— Your instructions —
In the entries below, find the line containing "Select the middle" and the line containing "Given: Click the". Copy those two lines and everything between them exactly, and only that.

— Supplied records —
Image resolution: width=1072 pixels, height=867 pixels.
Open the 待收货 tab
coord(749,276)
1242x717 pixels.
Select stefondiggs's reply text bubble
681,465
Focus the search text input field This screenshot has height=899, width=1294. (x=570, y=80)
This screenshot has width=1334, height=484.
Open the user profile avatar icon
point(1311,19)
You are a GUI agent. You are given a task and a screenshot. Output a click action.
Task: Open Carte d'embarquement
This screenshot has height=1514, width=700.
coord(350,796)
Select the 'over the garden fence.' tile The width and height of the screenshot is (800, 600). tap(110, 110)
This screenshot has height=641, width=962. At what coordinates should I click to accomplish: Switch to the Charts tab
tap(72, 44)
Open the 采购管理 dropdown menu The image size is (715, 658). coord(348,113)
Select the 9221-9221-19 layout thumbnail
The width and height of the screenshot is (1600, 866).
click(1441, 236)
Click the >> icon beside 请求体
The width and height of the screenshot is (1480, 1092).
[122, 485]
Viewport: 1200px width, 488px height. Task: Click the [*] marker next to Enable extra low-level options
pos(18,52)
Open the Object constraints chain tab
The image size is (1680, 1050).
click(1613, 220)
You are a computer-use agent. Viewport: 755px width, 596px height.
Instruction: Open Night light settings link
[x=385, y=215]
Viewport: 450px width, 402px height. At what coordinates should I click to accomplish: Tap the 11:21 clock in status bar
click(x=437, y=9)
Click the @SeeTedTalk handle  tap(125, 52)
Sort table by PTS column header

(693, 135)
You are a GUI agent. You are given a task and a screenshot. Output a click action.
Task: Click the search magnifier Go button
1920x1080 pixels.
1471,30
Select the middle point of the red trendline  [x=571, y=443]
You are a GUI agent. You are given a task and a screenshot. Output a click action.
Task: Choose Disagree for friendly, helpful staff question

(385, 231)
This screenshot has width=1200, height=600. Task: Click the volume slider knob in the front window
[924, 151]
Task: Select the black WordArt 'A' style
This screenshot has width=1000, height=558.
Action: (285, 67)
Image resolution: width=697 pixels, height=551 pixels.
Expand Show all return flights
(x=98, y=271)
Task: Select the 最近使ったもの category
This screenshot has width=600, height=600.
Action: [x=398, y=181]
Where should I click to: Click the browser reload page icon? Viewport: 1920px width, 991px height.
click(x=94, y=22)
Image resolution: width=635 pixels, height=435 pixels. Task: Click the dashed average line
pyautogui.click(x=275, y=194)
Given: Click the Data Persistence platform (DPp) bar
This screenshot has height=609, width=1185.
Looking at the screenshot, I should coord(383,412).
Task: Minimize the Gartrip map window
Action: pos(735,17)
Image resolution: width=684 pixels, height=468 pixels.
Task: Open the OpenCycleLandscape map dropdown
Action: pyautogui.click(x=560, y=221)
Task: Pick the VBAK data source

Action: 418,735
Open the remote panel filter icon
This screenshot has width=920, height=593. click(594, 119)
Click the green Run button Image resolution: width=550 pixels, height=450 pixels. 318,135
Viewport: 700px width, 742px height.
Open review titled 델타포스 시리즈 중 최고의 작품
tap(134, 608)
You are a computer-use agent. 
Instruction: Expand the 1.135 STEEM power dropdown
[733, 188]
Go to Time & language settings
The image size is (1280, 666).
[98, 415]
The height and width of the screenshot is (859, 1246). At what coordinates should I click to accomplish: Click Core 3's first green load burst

— Answer to this task —
Select the middle point of the red trendline  [x=571, y=443]
You are a GUI agent. You are given a task and a screenshot. Output a click action.
Task: Choose Disagree for friendly, helpful staff question

(385, 231)
This screenshot has width=1200, height=600. Task: Click the volume slider knob in the front window
[924, 151]
Task: Select the black WordArt 'A' style
This screenshot has width=1000, height=558.
Action: (285, 67)
Image resolution: width=697 pixels, height=551 pixels.
Expand Show all return flights
(x=98, y=271)
Task: Select the 最近使ったもの category
This screenshot has width=600, height=600.
Action: [x=398, y=181]
Where should I click to: Click the browser reload page icon? Viewport: 1920px width, 991px height.
click(x=94, y=22)
Image resolution: width=635 pixels, height=435 pixels. Task: Click the dashed average line
pyautogui.click(x=275, y=194)
Given: Click the Data Persistence platform (DPp) bar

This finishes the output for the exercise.